Problem statement. Without leaving anything out, print every line of the data.

Dataset entries:
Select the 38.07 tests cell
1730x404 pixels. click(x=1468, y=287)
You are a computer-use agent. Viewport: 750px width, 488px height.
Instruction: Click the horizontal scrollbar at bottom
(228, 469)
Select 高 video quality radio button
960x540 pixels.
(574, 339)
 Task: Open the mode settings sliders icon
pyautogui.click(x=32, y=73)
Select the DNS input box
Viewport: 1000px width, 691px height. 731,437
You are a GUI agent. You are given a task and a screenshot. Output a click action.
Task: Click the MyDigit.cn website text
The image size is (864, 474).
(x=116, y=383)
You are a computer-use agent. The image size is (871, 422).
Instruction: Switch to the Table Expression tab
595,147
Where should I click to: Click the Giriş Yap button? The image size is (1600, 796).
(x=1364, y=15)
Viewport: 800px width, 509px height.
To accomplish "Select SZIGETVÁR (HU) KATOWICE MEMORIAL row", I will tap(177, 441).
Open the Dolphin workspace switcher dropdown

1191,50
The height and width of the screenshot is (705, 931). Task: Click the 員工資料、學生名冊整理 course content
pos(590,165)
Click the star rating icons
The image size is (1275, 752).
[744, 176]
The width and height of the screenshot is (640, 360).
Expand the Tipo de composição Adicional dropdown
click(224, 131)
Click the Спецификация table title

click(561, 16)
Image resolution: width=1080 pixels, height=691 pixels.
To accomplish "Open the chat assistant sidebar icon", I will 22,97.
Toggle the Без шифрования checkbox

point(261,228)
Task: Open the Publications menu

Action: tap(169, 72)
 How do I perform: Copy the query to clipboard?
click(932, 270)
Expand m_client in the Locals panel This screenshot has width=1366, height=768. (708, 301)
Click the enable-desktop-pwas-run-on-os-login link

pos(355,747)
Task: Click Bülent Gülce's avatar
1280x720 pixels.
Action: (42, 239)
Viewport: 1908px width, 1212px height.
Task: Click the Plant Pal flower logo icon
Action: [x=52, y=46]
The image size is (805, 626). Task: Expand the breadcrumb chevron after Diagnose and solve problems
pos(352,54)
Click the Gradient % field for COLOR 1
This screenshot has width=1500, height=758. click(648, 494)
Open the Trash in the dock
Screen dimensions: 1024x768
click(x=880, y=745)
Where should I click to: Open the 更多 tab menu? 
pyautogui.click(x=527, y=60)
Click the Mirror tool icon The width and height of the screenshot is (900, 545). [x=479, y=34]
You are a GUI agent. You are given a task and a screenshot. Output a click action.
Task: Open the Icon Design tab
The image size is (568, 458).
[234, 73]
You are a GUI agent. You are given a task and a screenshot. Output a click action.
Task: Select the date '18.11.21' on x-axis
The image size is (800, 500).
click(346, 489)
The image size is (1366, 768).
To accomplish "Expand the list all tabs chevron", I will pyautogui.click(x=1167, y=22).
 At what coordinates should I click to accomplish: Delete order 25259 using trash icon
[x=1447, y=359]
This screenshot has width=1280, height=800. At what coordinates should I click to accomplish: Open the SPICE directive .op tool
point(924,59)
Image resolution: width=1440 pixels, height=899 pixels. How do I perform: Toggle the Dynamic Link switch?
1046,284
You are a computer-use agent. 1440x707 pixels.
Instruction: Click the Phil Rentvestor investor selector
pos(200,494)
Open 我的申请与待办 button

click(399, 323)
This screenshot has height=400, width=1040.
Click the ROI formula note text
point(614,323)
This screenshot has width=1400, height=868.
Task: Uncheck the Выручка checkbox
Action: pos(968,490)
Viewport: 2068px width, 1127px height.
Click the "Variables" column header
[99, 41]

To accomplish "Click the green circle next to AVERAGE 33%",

Result.
Select the 38.07 tests cell
1730x404 pixels. click(x=1468, y=287)
You are a computer-use agent. Viewport: 750px width, 488px height.
Instruction: Click the horizontal scrollbar at bottom
(228, 469)
Select 高 video quality radio button
960x540 pixels.
(574, 339)
 Task: Open the mode settings sliders icon
pyautogui.click(x=32, y=73)
Select the DNS input box
Viewport: 1000px width, 691px height. 731,437
You are a GUI agent. You are given a task and a screenshot. Output a click action.
Task: Click the MyDigit.cn website text
The image size is (864, 474).
(x=116, y=383)
You are a computer-use agent. The image size is (871, 422).
Instruction: Switch to the Table Expression tab
595,147
Where should I click to: Click the Giriş Yap button? The image size is (1600, 796).
(x=1364, y=15)
Viewport: 800px width, 509px height.
To accomplish "Select SZIGETVÁR (HU) KATOWICE MEMORIAL row", I will tap(177, 441).
Open the Dolphin workspace switcher dropdown

1191,50
The height and width of the screenshot is (705, 931). Task: Click the 員工資料、學生名冊整理 course content
pos(590,165)
Click the star rating icons
The image size is (1275, 752).
[744, 176]
The width and height of the screenshot is (640, 360).
Expand the Tipo de composição Adicional dropdown
click(224, 131)
Click the Спецификация table title

click(561, 16)
Image resolution: width=1080 pixels, height=691 pixels.
To accomplish "Open the chat assistant sidebar icon", I will 22,97.
Toggle the Без шифрования checkbox

point(261,228)
Task: Open the Publications menu

Action: tap(169, 72)
 How do I perform: Copy the query to clipboard?
click(932, 270)
Expand m_client in the Locals panel This screenshot has width=1366, height=768. (708, 301)
Click the enable-desktop-pwas-run-on-os-login link

pos(355,747)
Task: Click Bülent Gülce's avatar
1280x720 pixels.
Action: (42, 239)
Viewport: 1908px width, 1212px height.
Task: Click the Plant Pal flower logo icon
Action: [x=52, y=46]
The image size is (805, 626). Task: Expand the breadcrumb chevron after Diagnose and solve problems
pos(352,54)
Click the Gradient % field for COLOR 1
This screenshot has width=1500, height=758. click(648, 494)
Open the Trash in the dock
Screen dimensions: 1024x768
click(x=880, y=745)
Where should I click to: Open the 更多 tab menu? 
pyautogui.click(x=527, y=60)
Click the Mirror tool icon The width and height of the screenshot is (900, 545). [x=479, y=34]
You are a GUI agent. You are given a task and a screenshot. Output a click action.
Task: Open the Icon Design tab
The image size is (568, 458).
[234, 73]
You are a GUI agent. You are given a task and a screenshot. Output a click action.
Task: Select the date '18.11.21' on x-axis
The image size is (800, 500).
click(346, 489)
The image size is (1366, 768).
To accomplish "Expand the list all tabs chevron", I will pyautogui.click(x=1167, y=22).
 At what coordinates should I click to accomplish: Delete order 25259 using trash icon
[x=1447, y=359]
This screenshot has width=1280, height=800. At what coordinates should I click to accomplish: Open the SPICE directive .op tool
point(924,59)
Image resolution: width=1440 pixels, height=899 pixels. How do I perform: Toggle the Dynamic Link switch?
1046,284
You are a computer-use agent. 1440x707 pixels.
Instruction: Click the Phil Rentvestor investor selector
pos(200,494)
Open 我的申请与待办 button

click(399, 323)
This screenshot has height=400, width=1040.
Click the ROI formula note text
point(614,323)
This screenshot has width=1400, height=868.
Task: Uncheck the Выручка checkbox
Action: pos(968,490)
Viewport: 2068px width, 1127px height.
Click the "Variables" column header
[99, 41]

To accomplish "Click the green circle next to AVERAGE 33%",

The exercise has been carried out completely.